Notre Dame psychologist Gitta Lubke will serve as one of the senior statisticians in an international research consortium investigating the genetics and environmental contributions to the development of childhood aggression, which will provide the basis to develop more personalized treatment and intervention strategies.
“Gitta’s research is on the cutting edge of quantitative psychology, and it is no surprise that she would be tapped to design new analytical procedures to study genetic data for this renowned research consortium,” said Professor Daniel Lapsley, chair of the Department of Psychology.
Lubke, Associate Professor of Psychology, directs the “Genetics and Statistical Learning Lab”: and the Psychology Program/Quantitative Area at Notre Dame.
“Gitta’s research illustrates so many important trends in psychological science: that it is highly collaborative, international, driven by the search for biological mechanisms, and involves such big complex problems that new ways of analyzing data are required,” Lapsley said.
Funded by an $8.2 million grant from the European Commission, the ACTION project (Aggression in Children: unraveling gene-environment interplay to inform Treatment and InterventiON strategies) launched June 2014. The Departments of Biological Psychology and Developmental Psychology at VU Amsterdam formed a consortium with nine scientific partners from Europe, Australia, and the United States, and two small biomedical companies, to chart the causes of externalizing behavioral problems such as aggression.
As stated in the introduction of the ACTION project, “externalizing problems are frequent, and often start in early childhood. Affected children suffer, they are often excluded from interactions with other children, they are punished, and have problems at school. Their parents, siblings, teachers, and classmates are also affected by these problems. Only a small percentage of children react successfully to current treatment options.”
= = = = =
▸ **Exercise details**
Translate this sentence from the childhood aggression article into Spanish: "Their parents, siblings, teachers, and classmates are also affected by these problems."

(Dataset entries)
= = = = =
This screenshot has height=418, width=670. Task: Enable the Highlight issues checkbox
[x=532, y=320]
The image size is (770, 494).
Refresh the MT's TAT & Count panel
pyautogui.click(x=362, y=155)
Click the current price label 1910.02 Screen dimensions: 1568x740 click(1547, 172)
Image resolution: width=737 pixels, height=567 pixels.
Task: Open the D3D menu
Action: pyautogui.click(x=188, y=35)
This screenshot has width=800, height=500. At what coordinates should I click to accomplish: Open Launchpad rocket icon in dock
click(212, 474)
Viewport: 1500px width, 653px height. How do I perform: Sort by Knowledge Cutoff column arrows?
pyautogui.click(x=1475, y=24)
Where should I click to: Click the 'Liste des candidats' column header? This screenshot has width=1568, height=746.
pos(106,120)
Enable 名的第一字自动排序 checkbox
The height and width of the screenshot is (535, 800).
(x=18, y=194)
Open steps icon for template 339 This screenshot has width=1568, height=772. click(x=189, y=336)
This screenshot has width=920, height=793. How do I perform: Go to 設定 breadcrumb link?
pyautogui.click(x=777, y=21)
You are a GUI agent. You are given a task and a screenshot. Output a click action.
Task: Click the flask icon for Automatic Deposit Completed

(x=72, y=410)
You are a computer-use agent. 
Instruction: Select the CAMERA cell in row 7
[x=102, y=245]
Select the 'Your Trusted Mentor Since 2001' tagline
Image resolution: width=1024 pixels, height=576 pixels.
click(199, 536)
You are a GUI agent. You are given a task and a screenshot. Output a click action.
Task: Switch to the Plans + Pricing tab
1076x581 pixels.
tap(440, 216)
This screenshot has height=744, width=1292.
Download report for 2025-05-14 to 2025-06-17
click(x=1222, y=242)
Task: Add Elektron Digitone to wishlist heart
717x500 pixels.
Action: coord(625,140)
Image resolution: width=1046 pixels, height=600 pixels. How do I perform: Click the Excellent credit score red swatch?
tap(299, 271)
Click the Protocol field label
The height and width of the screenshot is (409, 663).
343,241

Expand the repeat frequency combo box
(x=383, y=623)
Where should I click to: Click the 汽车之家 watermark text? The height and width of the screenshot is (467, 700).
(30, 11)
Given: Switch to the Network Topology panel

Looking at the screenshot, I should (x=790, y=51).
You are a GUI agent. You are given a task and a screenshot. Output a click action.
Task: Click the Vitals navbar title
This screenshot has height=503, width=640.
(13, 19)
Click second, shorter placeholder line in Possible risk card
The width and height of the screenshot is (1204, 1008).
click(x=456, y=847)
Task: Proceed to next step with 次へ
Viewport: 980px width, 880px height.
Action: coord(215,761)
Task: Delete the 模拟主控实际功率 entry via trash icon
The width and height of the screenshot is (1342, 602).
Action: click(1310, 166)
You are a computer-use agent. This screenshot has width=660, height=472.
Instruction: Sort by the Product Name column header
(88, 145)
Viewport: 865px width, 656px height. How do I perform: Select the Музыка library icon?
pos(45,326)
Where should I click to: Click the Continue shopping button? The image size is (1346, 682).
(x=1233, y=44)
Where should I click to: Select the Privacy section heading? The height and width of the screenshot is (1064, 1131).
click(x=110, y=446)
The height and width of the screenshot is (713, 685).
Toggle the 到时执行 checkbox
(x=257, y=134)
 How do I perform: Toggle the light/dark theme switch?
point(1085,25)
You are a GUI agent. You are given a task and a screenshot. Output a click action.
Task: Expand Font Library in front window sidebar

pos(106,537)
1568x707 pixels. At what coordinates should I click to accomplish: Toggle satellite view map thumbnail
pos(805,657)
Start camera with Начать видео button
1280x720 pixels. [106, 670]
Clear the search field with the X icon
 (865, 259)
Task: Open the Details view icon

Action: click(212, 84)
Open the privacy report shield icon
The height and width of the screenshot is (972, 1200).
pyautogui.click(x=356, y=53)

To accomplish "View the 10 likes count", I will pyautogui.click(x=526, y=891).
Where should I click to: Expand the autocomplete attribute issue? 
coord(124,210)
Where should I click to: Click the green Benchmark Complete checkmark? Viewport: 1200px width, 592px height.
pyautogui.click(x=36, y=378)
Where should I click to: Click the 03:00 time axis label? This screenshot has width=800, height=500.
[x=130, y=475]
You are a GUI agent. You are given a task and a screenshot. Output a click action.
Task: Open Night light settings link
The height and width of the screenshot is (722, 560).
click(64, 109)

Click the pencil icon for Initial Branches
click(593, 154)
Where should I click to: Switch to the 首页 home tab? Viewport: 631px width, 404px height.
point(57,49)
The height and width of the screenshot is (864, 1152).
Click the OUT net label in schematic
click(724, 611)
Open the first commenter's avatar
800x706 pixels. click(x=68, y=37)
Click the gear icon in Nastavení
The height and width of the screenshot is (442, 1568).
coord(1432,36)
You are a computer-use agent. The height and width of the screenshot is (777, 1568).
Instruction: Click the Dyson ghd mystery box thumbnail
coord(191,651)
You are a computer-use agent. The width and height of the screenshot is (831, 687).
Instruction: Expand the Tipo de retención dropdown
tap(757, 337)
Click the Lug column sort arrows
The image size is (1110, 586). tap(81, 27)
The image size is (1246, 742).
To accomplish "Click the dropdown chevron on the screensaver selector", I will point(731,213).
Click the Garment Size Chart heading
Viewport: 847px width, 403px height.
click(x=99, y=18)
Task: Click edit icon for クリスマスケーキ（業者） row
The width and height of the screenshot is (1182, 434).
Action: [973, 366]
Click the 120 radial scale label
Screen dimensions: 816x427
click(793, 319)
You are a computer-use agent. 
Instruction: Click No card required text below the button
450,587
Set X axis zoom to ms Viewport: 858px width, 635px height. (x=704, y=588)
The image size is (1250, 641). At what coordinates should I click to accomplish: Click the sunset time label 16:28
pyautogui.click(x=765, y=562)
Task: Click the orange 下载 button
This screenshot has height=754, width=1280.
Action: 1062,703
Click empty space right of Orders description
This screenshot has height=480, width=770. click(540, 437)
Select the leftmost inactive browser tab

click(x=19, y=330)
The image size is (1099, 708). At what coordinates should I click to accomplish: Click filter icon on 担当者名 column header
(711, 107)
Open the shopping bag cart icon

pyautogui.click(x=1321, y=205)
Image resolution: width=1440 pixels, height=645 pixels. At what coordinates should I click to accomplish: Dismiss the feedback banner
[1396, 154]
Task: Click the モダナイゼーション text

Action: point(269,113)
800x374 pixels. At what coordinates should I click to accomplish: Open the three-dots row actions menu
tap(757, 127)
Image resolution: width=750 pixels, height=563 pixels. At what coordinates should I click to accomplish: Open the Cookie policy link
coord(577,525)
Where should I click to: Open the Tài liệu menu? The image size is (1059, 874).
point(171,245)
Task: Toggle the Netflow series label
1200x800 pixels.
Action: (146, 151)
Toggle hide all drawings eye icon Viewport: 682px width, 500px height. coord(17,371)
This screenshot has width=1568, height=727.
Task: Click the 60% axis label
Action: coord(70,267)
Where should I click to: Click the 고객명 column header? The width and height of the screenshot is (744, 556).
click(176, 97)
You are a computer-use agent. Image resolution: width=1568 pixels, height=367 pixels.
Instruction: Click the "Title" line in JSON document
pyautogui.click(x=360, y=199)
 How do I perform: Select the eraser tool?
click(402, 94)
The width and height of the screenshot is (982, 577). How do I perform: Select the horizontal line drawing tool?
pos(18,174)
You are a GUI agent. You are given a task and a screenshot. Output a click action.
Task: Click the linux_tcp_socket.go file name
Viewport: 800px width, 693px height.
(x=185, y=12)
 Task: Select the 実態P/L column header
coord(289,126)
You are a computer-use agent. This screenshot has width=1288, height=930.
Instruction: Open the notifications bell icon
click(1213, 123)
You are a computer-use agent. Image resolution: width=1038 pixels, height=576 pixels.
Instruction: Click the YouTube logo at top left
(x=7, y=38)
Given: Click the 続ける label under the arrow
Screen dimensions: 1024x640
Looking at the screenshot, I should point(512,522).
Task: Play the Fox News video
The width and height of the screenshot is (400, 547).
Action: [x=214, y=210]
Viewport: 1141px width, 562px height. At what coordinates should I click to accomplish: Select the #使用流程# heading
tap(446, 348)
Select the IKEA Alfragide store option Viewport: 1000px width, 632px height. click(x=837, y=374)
= = = = =
▸ **Exercise result**
Sus padres, hermanos, maestros y compañeros de clase también se ven afectados por estos problemas.